# Stored items:
Start of Block

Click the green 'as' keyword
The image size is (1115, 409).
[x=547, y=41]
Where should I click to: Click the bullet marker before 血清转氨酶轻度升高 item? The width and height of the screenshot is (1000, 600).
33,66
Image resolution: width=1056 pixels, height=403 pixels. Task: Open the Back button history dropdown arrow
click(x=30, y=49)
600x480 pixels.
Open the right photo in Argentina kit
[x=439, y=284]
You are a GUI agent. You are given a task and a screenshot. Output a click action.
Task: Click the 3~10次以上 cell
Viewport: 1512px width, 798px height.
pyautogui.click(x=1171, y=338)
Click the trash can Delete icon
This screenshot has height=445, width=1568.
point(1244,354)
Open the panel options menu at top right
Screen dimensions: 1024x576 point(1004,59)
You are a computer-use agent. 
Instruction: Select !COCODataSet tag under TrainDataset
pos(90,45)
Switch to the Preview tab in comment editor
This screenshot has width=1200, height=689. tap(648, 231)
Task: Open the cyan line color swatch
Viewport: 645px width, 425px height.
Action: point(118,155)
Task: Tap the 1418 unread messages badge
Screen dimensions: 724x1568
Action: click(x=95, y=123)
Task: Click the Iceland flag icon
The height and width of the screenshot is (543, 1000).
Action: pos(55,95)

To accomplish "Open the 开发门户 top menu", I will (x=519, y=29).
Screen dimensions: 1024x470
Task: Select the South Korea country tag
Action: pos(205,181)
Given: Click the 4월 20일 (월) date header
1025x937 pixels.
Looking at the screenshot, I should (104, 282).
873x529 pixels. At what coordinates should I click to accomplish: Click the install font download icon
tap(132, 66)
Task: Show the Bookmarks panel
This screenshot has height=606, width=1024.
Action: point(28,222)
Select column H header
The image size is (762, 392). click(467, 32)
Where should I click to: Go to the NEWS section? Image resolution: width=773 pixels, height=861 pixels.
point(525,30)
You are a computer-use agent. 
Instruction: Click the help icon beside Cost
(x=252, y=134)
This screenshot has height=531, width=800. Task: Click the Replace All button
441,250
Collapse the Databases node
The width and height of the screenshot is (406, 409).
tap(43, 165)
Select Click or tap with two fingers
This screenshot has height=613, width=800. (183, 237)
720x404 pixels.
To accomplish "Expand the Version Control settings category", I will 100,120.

End of Block

# EXERCISE REQUIREMENTS:
Could I ask you to return the records exactly and in full?

# REPLY TO THE TASK:
Click the green 'as' keyword
The image size is (1115, 409).
[x=547, y=41]
Where should I click to: Click the bullet marker before 血清转氨酶轻度升高 item? The width and height of the screenshot is (1000, 600).
33,66
Image resolution: width=1056 pixels, height=403 pixels. Task: Open the Back button history dropdown arrow
click(x=30, y=49)
600x480 pixels.
Open the right photo in Argentina kit
[x=439, y=284]
You are a GUI agent. You are given a task and a screenshot. Output a click action.
Task: Click the 3~10次以上 cell
Viewport: 1512px width, 798px height.
pyautogui.click(x=1171, y=338)
Click the trash can Delete icon
This screenshot has height=445, width=1568.
point(1244,354)
Open the panel options menu at top right
Screen dimensions: 1024x576 point(1004,59)
You are a computer-use agent. 
Instruction: Select !COCODataSet tag under TrainDataset
pos(90,45)
Switch to the Preview tab in comment editor
This screenshot has width=1200, height=689. tap(648, 231)
Task: Open the cyan line color swatch
Viewport: 645px width, 425px height.
Action: point(118,155)
Task: Tap the 1418 unread messages badge
Screen dimensions: 724x1568
Action: click(x=95, y=123)
Task: Click the Iceland flag icon
The height and width of the screenshot is (543, 1000).
Action: pos(55,95)

To accomplish "Open the 开发门户 top menu", I will (x=519, y=29).
Screen dimensions: 1024x470
Task: Select the South Korea country tag
Action: pos(205,181)
Given: Click the 4월 20일 (월) date header
1025x937 pixels.
Looking at the screenshot, I should (104, 282).
873x529 pixels. At what coordinates should I click to accomplish: Click the install font download icon
tap(132, 66)
Task: Show the Bookmarks panel
This screenshot has height=606, width=1024.
Action: point(28,222)
Select column H header
The image size is (762, 392). click(467, 32)
Where should I click to: Go to the NEWS section? Image resolution: width=773 pixels, height=861 pixels.
point(525,30)
You are a computer-use agent. 
Instruction: Click the help icon beside Cost
(x=252, y=134)
This screenshot has height=531, width=800. Task: Click the Replace All button
441,250
Collapse the Databases node
The width and height of the screenshot is (406, 409).
tap(43, 165)
Select Click or tap with two fingers
This screenshot has height=613, width=800. (183, 237)
720x404 pixels.
To accomplish "Expand the Version Control settings category", I will 100,120.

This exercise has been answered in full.